---------- INFORMATION PROVIDED

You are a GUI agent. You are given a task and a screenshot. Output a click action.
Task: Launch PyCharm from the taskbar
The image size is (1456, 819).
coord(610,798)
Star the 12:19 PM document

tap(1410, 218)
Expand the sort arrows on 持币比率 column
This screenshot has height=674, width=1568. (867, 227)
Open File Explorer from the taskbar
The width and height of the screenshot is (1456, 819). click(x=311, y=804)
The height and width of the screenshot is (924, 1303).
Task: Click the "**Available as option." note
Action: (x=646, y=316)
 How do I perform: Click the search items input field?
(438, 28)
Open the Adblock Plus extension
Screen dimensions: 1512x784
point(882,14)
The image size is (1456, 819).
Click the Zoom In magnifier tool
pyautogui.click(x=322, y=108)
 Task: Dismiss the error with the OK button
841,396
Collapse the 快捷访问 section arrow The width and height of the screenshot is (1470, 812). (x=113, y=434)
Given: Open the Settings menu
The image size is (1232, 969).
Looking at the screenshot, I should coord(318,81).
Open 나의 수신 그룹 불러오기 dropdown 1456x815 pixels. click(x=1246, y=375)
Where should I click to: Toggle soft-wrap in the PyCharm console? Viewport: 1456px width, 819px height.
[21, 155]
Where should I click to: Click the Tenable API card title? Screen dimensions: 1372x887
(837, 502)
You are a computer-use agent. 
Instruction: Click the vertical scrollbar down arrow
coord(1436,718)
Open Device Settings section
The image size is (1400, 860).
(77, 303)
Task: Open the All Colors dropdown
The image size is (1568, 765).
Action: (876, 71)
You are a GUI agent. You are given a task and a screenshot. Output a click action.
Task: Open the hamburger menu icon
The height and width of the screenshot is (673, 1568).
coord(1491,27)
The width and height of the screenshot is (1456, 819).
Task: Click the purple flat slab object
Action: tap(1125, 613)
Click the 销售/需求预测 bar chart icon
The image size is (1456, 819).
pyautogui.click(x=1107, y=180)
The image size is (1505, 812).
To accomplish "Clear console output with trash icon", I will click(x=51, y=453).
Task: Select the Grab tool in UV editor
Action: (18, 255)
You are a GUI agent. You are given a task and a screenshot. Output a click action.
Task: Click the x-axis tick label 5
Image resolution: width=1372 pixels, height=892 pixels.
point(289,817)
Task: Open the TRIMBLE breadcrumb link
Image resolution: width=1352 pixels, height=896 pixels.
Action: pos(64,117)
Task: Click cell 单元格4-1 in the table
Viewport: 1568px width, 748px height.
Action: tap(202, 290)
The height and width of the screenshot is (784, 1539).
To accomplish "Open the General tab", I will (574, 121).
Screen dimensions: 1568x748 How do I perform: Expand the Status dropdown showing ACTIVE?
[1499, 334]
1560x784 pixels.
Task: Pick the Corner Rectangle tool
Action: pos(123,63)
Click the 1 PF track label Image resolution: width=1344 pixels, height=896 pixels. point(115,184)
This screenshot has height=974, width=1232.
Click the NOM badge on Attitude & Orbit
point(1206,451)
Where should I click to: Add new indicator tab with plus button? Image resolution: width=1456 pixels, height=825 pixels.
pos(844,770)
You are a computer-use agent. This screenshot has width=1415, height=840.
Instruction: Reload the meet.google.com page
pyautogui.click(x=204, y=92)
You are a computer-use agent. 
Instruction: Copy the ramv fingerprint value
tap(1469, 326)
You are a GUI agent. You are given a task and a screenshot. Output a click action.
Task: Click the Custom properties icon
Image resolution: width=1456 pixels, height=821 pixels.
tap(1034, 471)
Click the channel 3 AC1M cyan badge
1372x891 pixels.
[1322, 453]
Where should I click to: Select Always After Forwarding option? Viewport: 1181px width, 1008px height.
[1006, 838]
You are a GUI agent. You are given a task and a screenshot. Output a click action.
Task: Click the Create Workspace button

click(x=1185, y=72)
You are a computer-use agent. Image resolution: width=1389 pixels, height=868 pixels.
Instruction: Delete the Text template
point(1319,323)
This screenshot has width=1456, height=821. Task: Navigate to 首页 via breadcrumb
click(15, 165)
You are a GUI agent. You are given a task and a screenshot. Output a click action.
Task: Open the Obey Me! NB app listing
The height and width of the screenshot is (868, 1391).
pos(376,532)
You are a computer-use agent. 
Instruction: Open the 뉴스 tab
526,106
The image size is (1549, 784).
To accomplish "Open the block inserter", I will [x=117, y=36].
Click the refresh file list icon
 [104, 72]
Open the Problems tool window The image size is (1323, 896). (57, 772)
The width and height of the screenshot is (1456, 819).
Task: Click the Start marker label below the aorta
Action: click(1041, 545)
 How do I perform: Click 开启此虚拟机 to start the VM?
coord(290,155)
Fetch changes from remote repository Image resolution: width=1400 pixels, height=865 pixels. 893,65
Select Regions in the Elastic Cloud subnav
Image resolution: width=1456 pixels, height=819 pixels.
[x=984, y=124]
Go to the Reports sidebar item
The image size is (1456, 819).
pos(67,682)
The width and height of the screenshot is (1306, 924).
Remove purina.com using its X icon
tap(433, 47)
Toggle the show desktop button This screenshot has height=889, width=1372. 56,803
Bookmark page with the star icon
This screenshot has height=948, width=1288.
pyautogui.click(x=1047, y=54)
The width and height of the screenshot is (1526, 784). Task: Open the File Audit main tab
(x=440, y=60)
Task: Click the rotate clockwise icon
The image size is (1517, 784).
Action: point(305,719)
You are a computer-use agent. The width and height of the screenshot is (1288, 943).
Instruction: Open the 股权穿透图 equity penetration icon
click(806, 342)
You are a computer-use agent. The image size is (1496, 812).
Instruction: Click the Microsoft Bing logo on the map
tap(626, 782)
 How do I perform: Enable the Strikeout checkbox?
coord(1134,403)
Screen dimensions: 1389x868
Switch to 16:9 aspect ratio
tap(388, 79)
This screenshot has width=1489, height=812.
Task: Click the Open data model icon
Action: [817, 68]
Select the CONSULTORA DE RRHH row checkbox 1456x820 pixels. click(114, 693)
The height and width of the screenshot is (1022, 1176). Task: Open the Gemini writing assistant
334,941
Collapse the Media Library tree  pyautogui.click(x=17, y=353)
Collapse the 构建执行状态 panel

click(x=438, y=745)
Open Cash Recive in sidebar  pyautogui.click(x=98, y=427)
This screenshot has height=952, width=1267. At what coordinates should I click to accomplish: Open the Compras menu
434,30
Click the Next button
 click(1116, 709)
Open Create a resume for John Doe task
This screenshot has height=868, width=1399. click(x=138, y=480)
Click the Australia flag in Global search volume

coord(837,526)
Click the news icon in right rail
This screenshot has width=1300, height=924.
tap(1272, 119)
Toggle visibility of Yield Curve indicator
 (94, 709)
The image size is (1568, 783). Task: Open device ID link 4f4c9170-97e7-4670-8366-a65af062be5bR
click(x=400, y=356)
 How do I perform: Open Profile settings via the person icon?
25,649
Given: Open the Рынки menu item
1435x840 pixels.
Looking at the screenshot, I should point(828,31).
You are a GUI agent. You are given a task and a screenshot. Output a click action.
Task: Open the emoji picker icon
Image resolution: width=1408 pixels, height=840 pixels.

--------------------

EXERCISE DIRECTIONS
Could you return the data above exactly as it stands?

THE ANSWER
You are a GUI agent. You are given a task and a screenshot. Output a click action.
Task: Launch PyCharm from the taskbar
The image size is (1456, 819).
coord(610,798)
Star the 12:19 PM document

tap(1410, 218)
Expand the sort arrows on 持币比率 column
This screenshot has height=674, width=1568. (867, 227)
Open File Explorer from the taskbar
The width and height of the screenshot is (1456, 819). click(x=311, y=804)
The height and width of the screenshot is (924, 1303).
Task: Click the "**Available as option." note
Action: (x=646, y=316)
 How do I perform: Click the search items input field?
(438, 28)
Open the Adblock Plus extension
Screen dimensions: 1512x784
point(882,14)
The image size is (1456, 819).
Click the Zoom In magnifier tool
pyautogui.click(x=322, y=108)
 Task: Dismiss the error with the OK button
841,396
Collapse the 快捷访问 section arrow The width and height of the screenshot is (1470, 812). (x=113, y=434)
Given: Open the Settings menu
The image size is (1232, 969).
Looking at the screenshot, I should coord(318,81).
Open 나의 수신 그룹 불러오기 dropdown 1456x815 pixels. click(x=1246, y=375)
Where should I click to: Toggle soft-wrap in the PyCharm console? Viewport: 1456px width, 819px height.
[21, 155]
Where should I click to: Click the Tenable API card title? Screen dimensions: 1372x887
(837, 502)
You are a computer-use agent. 
Instruction: Click the vertical scrollbar down arrow
coord(1436,718)
Open Device Settings section
The image size is (1400, 860).
(77, 303)
Task: Open the All Colors dropdown
The image size is (1568, 765).
Action: (876, 71)
You are a GUI agent. You are given a task and a screenshot. Output a click action.
Task: Open the hamburger menu icon
The height and width of the screenshot is (673, 1568).
coord(1491,27)
The width and height of the screenshot is (1456, 819).
Task: Click the purple flat slab object
Action: tap(1125, 613)
Click the 销售/需求预测 bar chart icon
The image size is (1456, 819).
pyautogui.click(x=1107, y=180)
The image size is (1505, 812).
To accomplish "Clear console output with trash icon", I will click(x=51, y=453).
Task: Select the Grab tool in UV editor
Action: (18, 255)
You are a GUI agent. You are given a task and a screenshot. Output a click action.
Task: Click the x-axis tick label 5
Image resolution: width=1372 pixels, height=892 pixels.
point(289,817)
Task: Open the TRIMBLE breadcrumb link
Image resolution: width=1352 pixels, height=896 pixels.
Action: pos(64,117)
Task: Click cell 单元格4-1 in the table
Viewport: 1568px width, 748px height.
Action: tap(202, 290)
The height and width of the screenshot is (784, 1539).
To accomplish "Open the General tab", I will (574, 121).
Screen dimensions: 1568x748 How do I perform: Expand the Status dropdown showing ACTIVE?
[1499, 334]
1560x784 pixels.
Task: Pick the Corner Rectangle tool
Action: pos(123,63)
Click the 1 PF track label Image resolution: width=1344 pixels, height=896 pixels. point(115,184)
This screenshot has height=974, width=1232.
Click the NOM badge on Attitude & Orbit
point(1206,451)
Where should I click to: Add new indicator tab with plus button? Image resolution: width=1456 pixels, height=825 pixels.
pos(844,770)
You are a computer-use agent. This screenshot has width=1415, height=840.
Instruction: Reload the meet.google.com page
pyautogui.click(x=204, y=92)
You are a computer-use agent. 
Instruction: Copy the ramv fingerprint value
tap(1469, 326)
You are a GUI agent. You are given a task and a screenshot. Output a click action.
Task: Click the Custom properties icon
Image resolution: width=1456 pixels, height=821 pixels.
tap(1034, 471)
Click the channel 3 AC1M cyan badge
1372x891 pixels.
[1322, 453]
Where should I click to: Select Always After Forwarding option? Viewport: 1181px width, 1008px height.
[1006, 838]
You are a GUI agent. You are given a task and a screenshot. Output a click action.
Task: Click the Create Workspace button

click(x=1185, y=72)
You are a computer-use agent. Image resolution: width=1389 pixels, height=868 pixels.
Instruction: Delete the Text template
point(1319,323)
This screenshot has width=1456, height=821. Task: Navigate to 首页 via breadcrumb
click(15, 165)
You are a GUI agent. You are given a task and a screenshot. Output a click action.
Task: Open the Obey Me! NB app listing
The height and width of the screenshot is (868, 1391).
pos(376,532)
You are a computer-use agent. 
Instruction: Open the 뉴스 tab
526,106
The image size is (1549, 784).
To accomplish "Open the block inserter", I will [x=117, y=36].
Click the refresh file list icon
 [104, 72]
Open the Problems tool window The image size is (1323, 896). (57, 772)
The width and height of the screenshot is (1456, 819).
Task: Click the Start marker label below the aorta
Action: click(1041, 545)
 How do I perform: Click 开启此虚拟机 to start the VM?
coord(290,155)
Fetch changes from remote repository Image resolution: width=1400 pixels, height=865 pixels. 893,65
Select Regions in the Elastic Cloud subnav
Image resolution: width=1456 pixels, height=819 pixels.
[x=984, y=124]
Go to the Reports sidebar item
The image size is (1456, 819).
pos(67,682)
The width and height of the screenshot is (1306, 924).
Remove purina.com using its X icon
tap(433, 47)
Toggle the show desktop button This screenshot has height=889, width=1372. 56,803
Bookmark page with the star icon
This screenshot has height=948, width=1288.
pyautogui.click(x=1047, y=54)
The width and height of the screenshot is (1526, 784). Task: Open the File Audit main tab
(x=440, y=60)
Task: Click the rotate clockwise icon
The image size is (1517, 784).
Action: point(305,719)
You are a computer-use agent. The width and height of the screenshot is (1288, 943).
Instruction: Open the 股权穿透图 equity penetration icon
click(806, 342)
You are a computer-use agent. The image size is (1496, 812).
Instruction: Click the Microsoft Bing logo on the map
tap(626, 782)
 How do I perform: Enable the Strikeout checkbox?
coord(1134,403)
Screen dimensions: 1389x868
Switch to 16:9 aspect ratio
tap(388, 79)
This screenshot has width=1489, height=812.
Task: Click the Open data model icon
Action: [817, 68]
Select the CONSULTORA DE RRHH row checkbox 1456x820 pixels. click(114, 693)
The height and width of the screenshot is (1022, 1176). Task: Open the Gemini writing assistant
334,941
Collapse the Media Library tree  pyautogui.click(x=17, y=353)
Collapse the 构建执行状态 panel

click(x=438, y=745)
Open Cash Recive in sidebar  pyautogui.click(x=98, y=427)
This screenshot has height=952, width=1267. At what coordinates should I click to accomplish: Open the Compras menu
434,30
Click the Next button
 click(1116, 709)
Open Create a resume for John Doe task
This screenshot has height=868, width=1399. click(x=138, y=480)
Click the Australia flag in Global search volume

coord(837,526)
Click the news icon in right rail
This screenshot has width=1300, height=924.
tap(1272, 119)
Toggle visibility of Yield Curve indicator
 (94, 709)
The image size is (1568, 783). Task: Open device ID link 4f4c9170-97e7-4670-8366-a65af062be5bR
click(x=400, y=356)
 How do I perform: Open Profile settings via the person icon?
25,649
Given: Open the Рынки menu item
1435x840 pixels.
Looking at the screenshot, I should point(828,31).
You are a GUI agent. You are given a task and a screenshot. Output a click action.
Task: Open the emoji picker icon
Image resolution: width=1408 pixels, height=840 pixels.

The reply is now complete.